Campaigners seeking to draw attention to the worst effects of hard times on family poverty rightly cite the growing use of food banks to illustrate severe deprivation in the UK. But while about 200,000 children were in families using foodbanks last year, about 30 times this number – six million children – were on low income, as defined by being below the Minimum Income Standard (MIS), the centrepiece of our research at CRSP. As with foodbank users, the numbers have been growing steadily.
This begs the question of what life is like for families below MIS. The standard is based on what members of the public consider to be an essential minimum to meet physical essentials and participate in society. But do people experiencing a lower living standard feel that they are going without?
Our research team, Katherine Hill, Abigail Davis and Lydia Marshall, talked in depth to 30 parents with incomes below MIS but not in deep poverty, to find out.
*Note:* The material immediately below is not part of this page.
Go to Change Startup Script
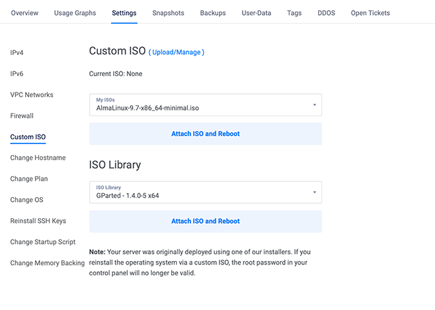435x310 pixels. click(43, 242)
The report, out today, paints a varied picture about families who feel that they are getting by, and others who are clearly struggling on a low income.
The study provides valuable evidence demonstrating that people below MIS – many of whom are working and not below the official ‘poverty line’ – face the risk of both social exclusion and material hardship, with outcomes ranging from never being able to take a holiday as a family to parents skipping meals to provide for their children. These findings confirm previous studies of low family income, but show that its consequences affect a wide range of families today: over a third are below the MIS line. However, the two most interesting areas of the study’s findings, in my view, concern the factors affecting the chances of low income families and the choices that they take.
Some parents in the study seemed to be coping remarkably well on low income. Typically, they were highly organised and worked hard to eke out their scarce resources, looking carefully for the best deals and being disciplined about not getting into debt. Others were fighting an uphill battle, finding it hard to afford the basics, juggling debts, always feeling skint. What distinguished these families was not just personal qualities but the situation they found themselves in – often because of factors beyond their control.
Extended family support can really help, in avoiding the worst effects of low income. Grandparents often make it possible for mums to work, by being around for childcare, while others without this advantage found it hard to juggle work and care and some felt they needed to wait until their children were at secondary school to do more than very part-time work. What struck me even more than this “informal care” advantage was how grandparents could be financial back-up – helping out when there was a crisis or helping fund a holiday, children’s activities or trips out. These opportunities to do more than just survive can make a huge difference to a child growing up on a low income.
Another factor that struck me about a low income family’s chances and living standards was how many (in fact most of our sample) had at least one member with a health problem. This probably reflects that ill health can be a contributory cause and not just an effect of low income. It is certainly a limiting factor in many people’s lives, adding to costs and often restricting the capacity to earn of someone in ill health themselves or caring for a sick child.
Among other factors affecting families’ chances, the most important were those determining the stability of income and life situation. Precarious employment and the uncertainties of renting a home from a private landlord (which a quarter of families now do, more than in social housing), together with family instability, deny families the stability that they crave, because they fear uncertainty and lack of control.
A key research question of the study was what happens when a family does not have enough to afford a minimum living standard: what do they prioritise and what do they give up? Some of the answers were straightforward and unsurprising. Keeping homes warm and food on the table have a high priority; having a holiday may have to go by the board this year. Others reflected previous research on low income. Parents prioritise the needs of their children – for example barely socialising as adults, rarely buying clothes for themselves, in order that children’s are not disadvantaged, both materially and socially.
But an interesting perspective was that when money is short, families do not simply meet what is described as minimum needs, minus a set of things that they choose to forego. Rather, they find different ways of structuring their spending. For example, if you can’t afford to go on holiday or go out to the cinema, you may invest more in creating family entertainment in the home – potentially subscribing to paid-for television. Middle class commentators who have a rich social life outside the home may consider this to be an unnecessary frivolity. To the family concerned, it may be meeting the social need for family interaction in a highly cost-effective manner. This helps explain a frequently lack of understanding in the public discourse on the lifestyles of people on low incomes. I hope that today’s report – which is full of fascinating examples and insights, and makes a good read – will help in a small way to inform that discourse.